Nas últimas décadas o interesse pelos artistas da fome diminuiu bastante. Se antes compensava promover, por conta própria, grandes apresentações desse gênero, hoje isso é completamente impossível. Os tempos eram outros.
Franz Kafka
As surpresas certamente engrossam o caldo da vida. Ver um teatro baseado na obra de Kafka "Um artista da fome" compôs e muito com uma das minhas fomes mais rutilantes: a fome pela arte de viver!
Peça belíssima esta que ocorreu no CIS Guanabara!
Para os interessados, vejam o link - http://www.cisguanabara.unicamp.br/050612.htm - que traz mais informações sobre a peça em questão e suas "irmãs", também baseadas nas obras de Kafka que serão apresentadas até meados de julho, "no chapéu".

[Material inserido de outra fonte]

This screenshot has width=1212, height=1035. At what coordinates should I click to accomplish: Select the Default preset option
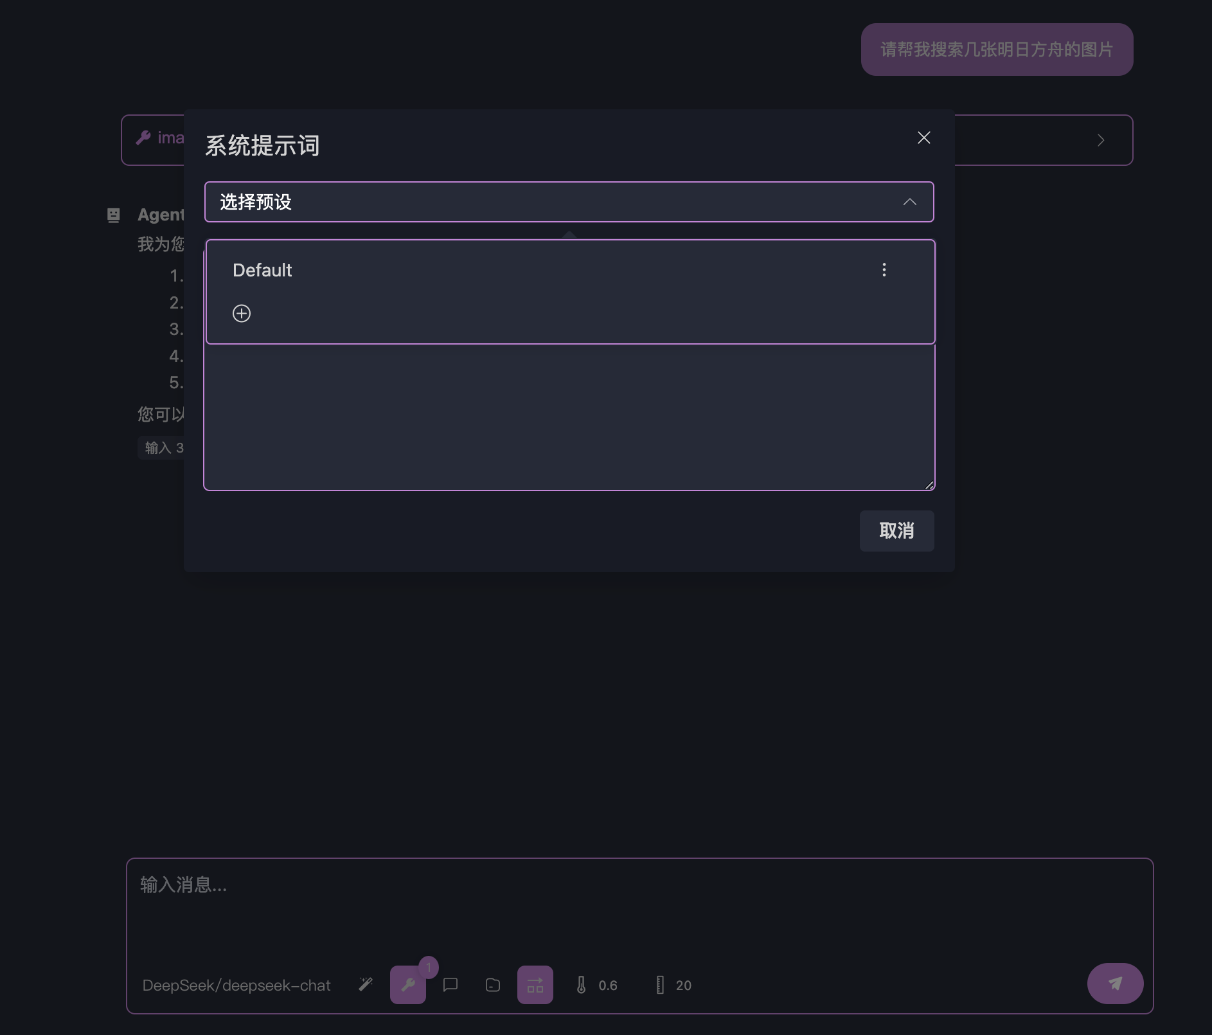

O artista, o da fome, resistia bravamente em sua arte de jejuar, pois via no jejum não seu negativo (a falta de), mas seu positivo (o distanciamento dos "maus alimentos").
No jejum, artista e arte se encontram num só tempo-espaço, entre carne e ossos, arte de confronto, de resistência.
Preciso acordar o artista da fome, este farrapo que mingua num canto escuro do picadeiro-de-mim, ofuscado pelas atrações estroboscópicas da cultura do espetáculos em que dioturnamente me afoga.
Talvez uma releitura da obra de Kafka faça sentido para a busca de novos conceitos, esta travessia orgulhosa e não menos arriscada, de ser um artista faminto pela arte da vida, em atos singelos mas que "enchem o mundo de justificado espanto".